Aim of the exercise = Please reproduce all of the material below word for word, line by line, with no changes.

Record list =
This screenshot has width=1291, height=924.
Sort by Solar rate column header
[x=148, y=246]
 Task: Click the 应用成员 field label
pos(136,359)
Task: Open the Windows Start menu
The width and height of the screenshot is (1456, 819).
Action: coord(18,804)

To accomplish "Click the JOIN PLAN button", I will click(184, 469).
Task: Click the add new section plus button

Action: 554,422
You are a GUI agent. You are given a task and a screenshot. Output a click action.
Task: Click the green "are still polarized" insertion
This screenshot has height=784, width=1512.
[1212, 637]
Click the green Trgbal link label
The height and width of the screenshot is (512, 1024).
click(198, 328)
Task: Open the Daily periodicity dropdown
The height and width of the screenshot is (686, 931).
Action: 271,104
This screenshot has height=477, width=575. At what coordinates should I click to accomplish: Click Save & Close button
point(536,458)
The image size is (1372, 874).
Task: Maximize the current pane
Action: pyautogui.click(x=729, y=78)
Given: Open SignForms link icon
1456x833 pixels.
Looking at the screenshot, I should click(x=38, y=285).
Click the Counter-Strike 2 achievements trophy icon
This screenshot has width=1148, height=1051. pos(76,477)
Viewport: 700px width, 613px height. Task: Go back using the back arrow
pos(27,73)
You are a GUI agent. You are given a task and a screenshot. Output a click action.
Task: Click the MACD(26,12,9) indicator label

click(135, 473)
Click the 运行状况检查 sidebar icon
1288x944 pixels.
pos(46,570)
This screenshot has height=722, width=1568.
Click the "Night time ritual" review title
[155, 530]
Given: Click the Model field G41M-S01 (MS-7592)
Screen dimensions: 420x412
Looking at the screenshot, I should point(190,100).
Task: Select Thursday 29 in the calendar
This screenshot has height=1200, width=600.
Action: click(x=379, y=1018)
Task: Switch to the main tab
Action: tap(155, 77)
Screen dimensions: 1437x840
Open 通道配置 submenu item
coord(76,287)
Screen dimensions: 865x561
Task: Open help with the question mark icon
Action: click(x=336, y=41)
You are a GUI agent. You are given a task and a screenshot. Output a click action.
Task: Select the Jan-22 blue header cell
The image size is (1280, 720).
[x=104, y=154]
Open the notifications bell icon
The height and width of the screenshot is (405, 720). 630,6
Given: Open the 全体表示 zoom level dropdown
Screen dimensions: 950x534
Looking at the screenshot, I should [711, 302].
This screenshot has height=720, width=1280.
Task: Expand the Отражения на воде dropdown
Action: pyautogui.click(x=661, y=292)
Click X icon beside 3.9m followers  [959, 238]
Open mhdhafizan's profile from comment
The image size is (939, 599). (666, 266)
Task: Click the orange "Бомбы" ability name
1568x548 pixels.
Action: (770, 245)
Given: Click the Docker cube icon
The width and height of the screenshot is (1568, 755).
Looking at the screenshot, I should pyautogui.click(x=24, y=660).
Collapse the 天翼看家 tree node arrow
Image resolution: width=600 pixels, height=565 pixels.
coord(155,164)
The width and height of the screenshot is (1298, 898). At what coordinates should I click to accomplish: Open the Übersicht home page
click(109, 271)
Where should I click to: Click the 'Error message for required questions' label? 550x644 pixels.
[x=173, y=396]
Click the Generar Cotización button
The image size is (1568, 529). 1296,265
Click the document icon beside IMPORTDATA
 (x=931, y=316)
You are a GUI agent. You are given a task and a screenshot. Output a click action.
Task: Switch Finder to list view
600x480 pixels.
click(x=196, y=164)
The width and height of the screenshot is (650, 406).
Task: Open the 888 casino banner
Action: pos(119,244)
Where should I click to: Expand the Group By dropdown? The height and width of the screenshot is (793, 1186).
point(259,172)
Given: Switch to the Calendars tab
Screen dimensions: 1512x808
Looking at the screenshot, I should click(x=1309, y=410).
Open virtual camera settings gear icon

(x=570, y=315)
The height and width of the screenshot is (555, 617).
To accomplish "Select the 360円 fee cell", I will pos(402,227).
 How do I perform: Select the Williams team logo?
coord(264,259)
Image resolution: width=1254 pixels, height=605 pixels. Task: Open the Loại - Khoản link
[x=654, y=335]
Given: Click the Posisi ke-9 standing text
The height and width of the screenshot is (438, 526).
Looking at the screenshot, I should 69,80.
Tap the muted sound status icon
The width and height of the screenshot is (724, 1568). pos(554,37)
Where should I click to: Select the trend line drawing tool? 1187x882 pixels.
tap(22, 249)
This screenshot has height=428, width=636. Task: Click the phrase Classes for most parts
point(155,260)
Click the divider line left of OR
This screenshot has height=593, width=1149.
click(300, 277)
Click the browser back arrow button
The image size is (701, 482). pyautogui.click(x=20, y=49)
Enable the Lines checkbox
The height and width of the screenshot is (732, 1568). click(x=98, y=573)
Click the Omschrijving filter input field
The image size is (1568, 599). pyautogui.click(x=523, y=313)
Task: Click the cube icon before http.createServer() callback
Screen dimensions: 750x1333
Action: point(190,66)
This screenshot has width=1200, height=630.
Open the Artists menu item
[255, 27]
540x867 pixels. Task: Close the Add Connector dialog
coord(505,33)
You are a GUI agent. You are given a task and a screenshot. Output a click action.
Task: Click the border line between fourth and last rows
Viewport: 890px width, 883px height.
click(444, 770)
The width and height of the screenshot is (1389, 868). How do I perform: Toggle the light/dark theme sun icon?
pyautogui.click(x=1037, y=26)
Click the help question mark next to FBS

Worked answer =
This screenshot has width=1291, height=924.
Sort by Solar rate column header
[x=148, y=246]
 Task: Click the 应用成员 field label
pos(136,359)
Task: Open the Windows Start menu
The width and height of the screenshot is (1456, 819).
Action: coord(18,804)

To accomplish "Click the JOIN PLAN button", I will click(184, 469).
Task: Click the add new section plus button

Action: 554,422
You are a GUI agent. You are given a task and a screenshot. Output a click action.
Task: Click the green "are still polarized" insertion
This screenshot has height=784, width=1512.
[1212, 637]
Click the green Trgbal link label
The height and width of the screenshot is (512, 1024).
click(198, 328)
Task: Open the Daily periodicity dropdown
The height and width of the screenshot is (686, 931).
Action: 271,104
This screenshot has height=477, width=575. At what coordinates should I click to accomplish: Click Save & Close button
point(536,458)
The image size is (1372, 874).
Task: Maximize the current pane
Action: pyautogui.click(x=729, y=78)
Given: Open SignForms link icon
1456x833 pixels.
Looking at the screenshot, I should click(x=38, y=285).
Click the Counter-Strike 2 achievements trophy icon
This screenshot has width=1148, height=1051. pos(76,477)
Viewport: 700px width, 613px height. Task: Go back using the back arrow
pos(27,73)
You are a GUI agent. You are given a task and a screenshot. Output a click action.
Task: Click the MACD(26,12,9) indicator label

click(135, 473)
Click the 运行状况检查 sidebar icon
1288x944 pixels.
pos(46,570)
This screenshot has height=722, width=1568.
Click the "Night time ritual" review title
[155, 530]
Given: Click the Model field G41M-S01 (MS-7592)
Screen dimensions: 420x412
Looking at the screenshot, I should point(190,100).
Task: Select Thursday 29 in the calendar
This screenshot has height=1200, width=600.
Action: click(x=379, y=1018)
Task: Switch to the main tab
Action: tap(155, 77)
Screen dimensions: 1437x840
Open 通道配置 submenu item
coord(76,287)
Screen dimensions: 865x561
Task: Open help with the question mark icon
Action: click(x=336, y=41)
You are a GUI agent. You are given a task and a screenshot. Output a click action.
Task: Select the Jan-22 blue header cell
The image size is (1280, 720).
[x=104, y=154]
Open the notifications bell icon
The height and width of the screenshot is (405, 720). 630,6
Given: Open the 全体表示 zoom level dropdown
Screen dimensions: 950x534
Looking at the screenshot, I should [711, 302].
This screenshot has height=720, width=1280.
Task: Expand the Отражения на воде dropdown
Action: pyautogui.click(x=661, y=292)
Click X icon beside 3.9m followers  [959, 238]
Open mhdhafizan's profile from comment
The image size is (939, 599). (666, 266)
Task: Click the orange "Бомбы" ability name
1568x548 pixels.
Action: (770, 245)
Given: Click the Docker cube icon
The width and height of the screenshot is (1568, 755).
Looking at the screenshot, I should pyautogui.click(x=24, y=660).
Collapse the 天翼看家 tree node arrow
Image resolution: width=600 pixels, height=565 pixels.
coord(155,164)
The width and height of the screenshot is (1298, 898). At what coordinates should I click to accomplish: Open the Übersicht home page
click(109, 271)
Where should I click to: Click the 'Error message for required questions' label? 550x644 pixels.
[x=173, y=396]
Click the Generar Cotización button
The image size is (1568, 529). 1296,265
Click the document icon beside IMPORTDATA
 (x=931, y=316)
You are a GUI agent. You are given a task and a screenshot. Output a click action.
Task: Switch Finder to list view
600x480 pixels.
click(x=196, y=164)
The width and height of the screenshot is (650, 406).
Task: Open the 888 casino banner
Action: pos(119,244)
Where should I click to: Expand the Group By dropdown? The height and width of the screenshot is (793, 1186).
point(259,172)
Given: Switch to the Calendars tab
Screen dimensions: 1512x808
Looking at the screenshot, I should click(x=1309, y=410).
Open virtual camera settings gear icon

(x=570, y=315)
The height and width of the screenshot is (555, 617).
To accomplish "Select the 360円 fee cell", I will pos(402,227).
 How do I perform: Select the Williams team logo?
coord(264,259)
Image resolution: width=1254 pixels, height=605 pixels. Task: Open the Loại - Khoản link
[x=654, y=335]
Given: Click the Posisi ke-9 standing text
The height and width of the screenshot is (438, 526).
Looking at the screenshot, I should 69,80.
Tap the muted sound status icon
The width and height of the screenshot is (724, 1568). pos(554,37)
Where should I click to: Select the trend line drawing tool? 1187x882 pixels.
tap(22, 249)
This screenshot has height=428, width=636. Task: Click the phrase Classes for most parts
point(155,260)
Click the divider line left of OR
This screenshot has height=593, width=1149.
click(300, 277)
Click the browser back arrow button
The image size is (701, 482). pyautogui.click(x=20, y=49)
Enable the Lines checkbox
The height and width of the screenshot is (732, 1568). click(x=98, y=573)
Click the Omschrijving filter input field
The image size is (1568, 599). pyautogui.click(x=523, y=313)
Task: Click the cube icon before http.createServer() callback
Screen dimensions: 750x1333
Action: point(190,66)
This screenshot has width=1200, height=630.
Open the Artists menu item
[255, 27]
540x867 pixels. Task: Close the Add Connector dialog
coord(505,33)
You are a GUI agent. You are given a task and a screenshot. Output a click action.
Task: Click the border line between fourth and last rows
Viewport: 890px width, 883px height.
click(444, 770)
The width and height of the screenshot is (1389, 868). How do I perform: Toggle the light/dark theme sun icon?
pyautogui.click(x=1037, y=26)
Click the help question mark next to FBS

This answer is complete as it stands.